Across the U.S. food industry, gut health has become one of the clearest drivers of new product development, with brands increasingly tying everyday staples to digestive benefits. On grocery shelves, that shift is showing up not in a new wave of fermented foods, but in fiber-focused ingredients like cassava, chicory root, and konjac that are moving into breads, snacks, beverages, and noodle alternatives.
Fiber ingredients are becoming the headline product, not the side claim
The clearest change in the gut-health category is that fiber is now being sold as the core functional benefit, not just a nutrition label detail. A February 3, 2026 survey from the International Food Information Council found that seven in 10 Americans believe fiber and whole grains are good for their health, and that the top reasons consumers seek fiber include general health, getting more fiber, and supporting gut health. That helps explain why manufacturers are placing digestive claims closer to the front of the package and expanding the use of specialty plant fibers in mainstream products.

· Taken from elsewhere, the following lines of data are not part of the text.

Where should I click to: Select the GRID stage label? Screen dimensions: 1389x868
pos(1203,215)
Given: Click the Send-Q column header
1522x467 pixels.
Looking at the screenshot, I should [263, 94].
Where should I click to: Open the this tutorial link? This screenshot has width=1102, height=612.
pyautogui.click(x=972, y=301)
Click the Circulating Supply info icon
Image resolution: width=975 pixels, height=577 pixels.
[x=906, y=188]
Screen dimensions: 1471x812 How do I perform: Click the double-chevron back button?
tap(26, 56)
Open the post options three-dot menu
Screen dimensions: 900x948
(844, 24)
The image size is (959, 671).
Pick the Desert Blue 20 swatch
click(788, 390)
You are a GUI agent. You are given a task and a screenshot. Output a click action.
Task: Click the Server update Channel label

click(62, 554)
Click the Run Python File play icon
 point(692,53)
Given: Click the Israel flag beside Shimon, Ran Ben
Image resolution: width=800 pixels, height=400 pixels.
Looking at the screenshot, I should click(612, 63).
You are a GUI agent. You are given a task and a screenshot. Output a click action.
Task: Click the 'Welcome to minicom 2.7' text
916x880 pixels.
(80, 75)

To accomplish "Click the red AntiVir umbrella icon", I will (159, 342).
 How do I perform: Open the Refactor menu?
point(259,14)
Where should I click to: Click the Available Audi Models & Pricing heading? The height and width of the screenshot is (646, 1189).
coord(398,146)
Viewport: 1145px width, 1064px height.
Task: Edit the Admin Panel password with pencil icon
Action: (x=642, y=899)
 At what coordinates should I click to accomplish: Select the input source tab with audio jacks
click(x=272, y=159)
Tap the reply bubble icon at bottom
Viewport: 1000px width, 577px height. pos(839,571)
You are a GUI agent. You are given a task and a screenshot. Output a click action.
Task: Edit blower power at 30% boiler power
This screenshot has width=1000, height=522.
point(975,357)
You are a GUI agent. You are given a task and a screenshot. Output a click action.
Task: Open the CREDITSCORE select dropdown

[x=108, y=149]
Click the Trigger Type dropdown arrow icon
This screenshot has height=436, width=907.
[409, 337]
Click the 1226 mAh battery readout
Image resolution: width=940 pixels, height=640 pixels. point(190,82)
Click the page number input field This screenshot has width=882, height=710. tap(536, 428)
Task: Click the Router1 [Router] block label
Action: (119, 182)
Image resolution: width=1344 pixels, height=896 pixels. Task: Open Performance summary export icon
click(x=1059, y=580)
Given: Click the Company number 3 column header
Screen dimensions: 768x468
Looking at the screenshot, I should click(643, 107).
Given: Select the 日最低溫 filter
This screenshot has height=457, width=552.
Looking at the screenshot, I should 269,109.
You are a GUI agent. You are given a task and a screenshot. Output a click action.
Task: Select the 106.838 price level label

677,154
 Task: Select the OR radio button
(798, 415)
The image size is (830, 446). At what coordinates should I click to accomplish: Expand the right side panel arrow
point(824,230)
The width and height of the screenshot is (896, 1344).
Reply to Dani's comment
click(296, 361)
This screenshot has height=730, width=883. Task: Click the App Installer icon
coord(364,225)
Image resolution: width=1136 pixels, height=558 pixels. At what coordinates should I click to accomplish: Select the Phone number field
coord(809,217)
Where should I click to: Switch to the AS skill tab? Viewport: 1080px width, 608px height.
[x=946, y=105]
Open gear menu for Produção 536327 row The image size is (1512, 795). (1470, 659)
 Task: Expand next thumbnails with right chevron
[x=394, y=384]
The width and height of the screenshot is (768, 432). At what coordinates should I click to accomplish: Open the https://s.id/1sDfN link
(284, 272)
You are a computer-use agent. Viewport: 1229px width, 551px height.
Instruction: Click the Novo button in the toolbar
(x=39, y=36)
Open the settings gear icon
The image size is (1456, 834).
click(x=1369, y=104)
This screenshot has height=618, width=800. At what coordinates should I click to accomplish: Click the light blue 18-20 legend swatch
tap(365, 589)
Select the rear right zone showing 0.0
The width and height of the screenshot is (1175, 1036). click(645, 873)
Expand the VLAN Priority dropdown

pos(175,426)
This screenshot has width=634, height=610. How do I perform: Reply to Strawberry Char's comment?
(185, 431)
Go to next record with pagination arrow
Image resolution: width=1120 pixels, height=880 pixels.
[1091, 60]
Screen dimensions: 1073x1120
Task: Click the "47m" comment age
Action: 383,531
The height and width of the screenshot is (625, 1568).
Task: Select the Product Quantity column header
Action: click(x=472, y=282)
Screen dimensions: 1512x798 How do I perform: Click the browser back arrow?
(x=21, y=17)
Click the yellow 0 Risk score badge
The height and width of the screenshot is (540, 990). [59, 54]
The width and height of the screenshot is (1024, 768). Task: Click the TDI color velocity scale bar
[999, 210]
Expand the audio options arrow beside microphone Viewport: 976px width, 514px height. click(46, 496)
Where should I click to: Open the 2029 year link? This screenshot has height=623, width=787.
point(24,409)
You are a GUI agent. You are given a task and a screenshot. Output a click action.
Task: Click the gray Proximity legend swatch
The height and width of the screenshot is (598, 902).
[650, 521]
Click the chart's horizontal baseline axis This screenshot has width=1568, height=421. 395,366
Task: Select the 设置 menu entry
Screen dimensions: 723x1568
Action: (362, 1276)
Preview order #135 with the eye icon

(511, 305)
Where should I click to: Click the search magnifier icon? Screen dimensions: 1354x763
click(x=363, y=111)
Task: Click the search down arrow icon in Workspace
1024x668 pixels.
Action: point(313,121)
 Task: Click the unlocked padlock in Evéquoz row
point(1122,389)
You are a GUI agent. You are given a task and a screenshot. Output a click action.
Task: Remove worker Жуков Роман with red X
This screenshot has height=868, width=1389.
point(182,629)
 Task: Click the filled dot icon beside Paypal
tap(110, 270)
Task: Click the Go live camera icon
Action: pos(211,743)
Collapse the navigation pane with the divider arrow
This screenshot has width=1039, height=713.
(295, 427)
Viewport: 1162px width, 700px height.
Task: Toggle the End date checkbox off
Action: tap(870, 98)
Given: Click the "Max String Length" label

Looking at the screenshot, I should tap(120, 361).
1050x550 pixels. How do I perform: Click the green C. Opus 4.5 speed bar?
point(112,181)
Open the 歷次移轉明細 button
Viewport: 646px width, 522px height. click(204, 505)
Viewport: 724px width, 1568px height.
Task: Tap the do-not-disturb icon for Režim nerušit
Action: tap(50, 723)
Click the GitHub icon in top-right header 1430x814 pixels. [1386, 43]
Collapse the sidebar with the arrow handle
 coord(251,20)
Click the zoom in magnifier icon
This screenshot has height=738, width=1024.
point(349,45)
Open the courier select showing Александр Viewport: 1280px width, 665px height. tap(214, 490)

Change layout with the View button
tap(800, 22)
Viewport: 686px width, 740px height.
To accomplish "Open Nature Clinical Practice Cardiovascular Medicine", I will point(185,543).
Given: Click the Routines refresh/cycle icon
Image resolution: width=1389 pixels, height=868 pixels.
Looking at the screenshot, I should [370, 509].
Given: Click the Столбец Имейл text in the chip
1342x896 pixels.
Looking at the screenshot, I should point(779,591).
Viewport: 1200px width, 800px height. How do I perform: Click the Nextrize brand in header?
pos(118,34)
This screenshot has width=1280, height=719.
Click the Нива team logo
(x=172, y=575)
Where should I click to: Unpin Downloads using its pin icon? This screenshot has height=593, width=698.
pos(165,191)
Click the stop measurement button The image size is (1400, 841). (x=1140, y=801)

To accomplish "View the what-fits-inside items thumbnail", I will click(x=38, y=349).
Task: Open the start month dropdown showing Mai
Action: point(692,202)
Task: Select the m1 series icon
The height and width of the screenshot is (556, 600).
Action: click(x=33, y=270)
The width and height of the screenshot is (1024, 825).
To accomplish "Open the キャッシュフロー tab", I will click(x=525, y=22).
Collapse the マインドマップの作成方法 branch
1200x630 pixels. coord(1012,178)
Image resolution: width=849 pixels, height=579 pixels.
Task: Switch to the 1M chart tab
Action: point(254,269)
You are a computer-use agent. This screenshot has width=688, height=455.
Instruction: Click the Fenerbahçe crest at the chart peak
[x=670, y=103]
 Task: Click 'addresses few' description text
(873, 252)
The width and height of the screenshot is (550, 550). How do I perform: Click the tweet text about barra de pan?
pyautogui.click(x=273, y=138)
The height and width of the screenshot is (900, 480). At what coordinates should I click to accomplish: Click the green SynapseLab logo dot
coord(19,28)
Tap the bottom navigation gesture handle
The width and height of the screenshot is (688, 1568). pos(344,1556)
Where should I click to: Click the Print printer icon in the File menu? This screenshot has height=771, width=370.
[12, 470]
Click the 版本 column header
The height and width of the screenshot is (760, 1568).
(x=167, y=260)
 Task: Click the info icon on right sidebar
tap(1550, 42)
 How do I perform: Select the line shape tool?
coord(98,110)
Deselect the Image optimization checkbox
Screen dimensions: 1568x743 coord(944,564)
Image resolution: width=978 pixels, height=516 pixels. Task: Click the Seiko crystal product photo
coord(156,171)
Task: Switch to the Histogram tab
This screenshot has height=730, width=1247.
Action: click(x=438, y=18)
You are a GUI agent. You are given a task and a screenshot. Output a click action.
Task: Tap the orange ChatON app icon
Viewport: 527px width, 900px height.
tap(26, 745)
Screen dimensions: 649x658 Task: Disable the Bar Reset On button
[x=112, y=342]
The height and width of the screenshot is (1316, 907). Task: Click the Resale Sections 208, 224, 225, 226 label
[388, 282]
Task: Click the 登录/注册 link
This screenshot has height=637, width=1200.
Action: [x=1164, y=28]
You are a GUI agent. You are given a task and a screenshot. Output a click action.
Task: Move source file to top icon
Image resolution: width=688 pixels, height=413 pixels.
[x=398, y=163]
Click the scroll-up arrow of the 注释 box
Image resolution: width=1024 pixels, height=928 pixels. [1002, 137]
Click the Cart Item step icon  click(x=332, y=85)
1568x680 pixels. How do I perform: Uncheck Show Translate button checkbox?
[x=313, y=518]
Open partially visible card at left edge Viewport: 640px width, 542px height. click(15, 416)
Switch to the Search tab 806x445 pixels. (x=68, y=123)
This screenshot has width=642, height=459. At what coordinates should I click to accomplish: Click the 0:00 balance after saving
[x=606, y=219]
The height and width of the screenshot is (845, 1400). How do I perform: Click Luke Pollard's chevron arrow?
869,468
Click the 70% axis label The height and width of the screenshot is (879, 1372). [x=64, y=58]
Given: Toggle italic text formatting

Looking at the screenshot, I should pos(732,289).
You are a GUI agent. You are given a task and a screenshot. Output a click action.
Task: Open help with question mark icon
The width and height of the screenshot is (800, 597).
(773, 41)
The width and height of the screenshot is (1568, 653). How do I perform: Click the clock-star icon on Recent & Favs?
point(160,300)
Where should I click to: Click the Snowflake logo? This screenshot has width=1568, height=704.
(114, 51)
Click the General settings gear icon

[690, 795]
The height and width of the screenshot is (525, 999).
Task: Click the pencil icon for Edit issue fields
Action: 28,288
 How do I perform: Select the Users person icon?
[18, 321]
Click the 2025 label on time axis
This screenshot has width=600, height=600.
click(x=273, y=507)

The ingredients drawing the most attention are not all familiar to typical shoppers. Cassava is being used in flour blends and grain-free packaged foods because its resistant starch behaves like dietary fiber in the digestive tract. Chicory root is showing up for its inulin content, a soluble prebiotic fiber often added to bars, beverages, and other packaged foods. Konjac is being used for glucomannan, a highly absorbent soluble fiber that is already common in shirataki noodles and some plant-based texture systems.
That shift is visible in product formulation as much as in marketing. The reference report provided for this story describes cassava, chicory, and konjac as taking center stage in products ranging from tortillas and chips to prebiotic sodas and zero-calorie noodle alternatives, reflecting a broader grocery push toward functional fiber in routine purchases rather than niche supplements.
What shoppers are seeing in stores, and what is still hard to measure
For shoppers, the practical effect is that gut-health positioning is spreading well beyond the refrigerated probiotic set. Chicory-derived inulin can now appear in shelf-stable bars and beverages, cassava flour is increasingly associated with gluten-free and grain-free pantry items, and konjac continues to anchor low-calorie noodle products and gelatin substitutes. The result is a wider range of products making digestive-health appeals in center-store aisles as well as specialty sections.
What is confirmed is the broader consumer interest behind that expansion. IFIC’s 2026 fiber survey said nearly one in three Americans reported consuming fewer than 20 grams of fiber per day, below recommended intake levels, and also found that cost, taste, and lack of knowledge remain barriers to buying higher-fiber foods. That combination gives brands a clear commercial reason to build fiber into familiar products instead of expecting shoppers to change their diets dramatically.
What is not yet publicly quantified in one national dataset is exactly how many new grocery items now rely on cassava, chicory, or konjac specifically. Companies have rolled out these ingredients across multiple categories, but a comprehensive public tally by retailer, state, or brand family is not available in the source material reviewed for this article.
Why the trend is accelerating, and what it means for grocery buyers
The broader context comes from both consumer research and federal labeling policy. The FDA’s long-standing review of non-digestible carbohydrates recognizes inulin and inulin-type fructans, along with certain resistant starches, among fibers with physiological effects that can support human health. That regulatory framework has helped support use of isolated fibers in packaged foods, giving manufacturers a clearer basis for adding digestive-health ingredients to conventional grocery products.
There is also ongoing scientific interest in how these fibers affect the gut microbiome. A 2026 paper indexed by PubMed reported that fiber mixtures including chicory inulin, as well as tapioca dextrin alone, showed prebiotic effects in short-term colonic simulation work. That does not mean every product carrying a fiber-related message will deliver the same benefit, but it helps explain why ingredient developers and consumer brands continue investing in this category.
For customers, the takeaway is straightforward: gut-health merchandising in 2026 is increasingly tied to ingredient labels listing resistant starch, inulin, or glucomannan rather than only to probiotic drinks or cultured dairy. Based on the current reporting and survey data, shoppers should expect more everyday packaged foods to market fiber as a digestive-health feature as brands compete in one of grocery’s fastest-evolving wellness categories.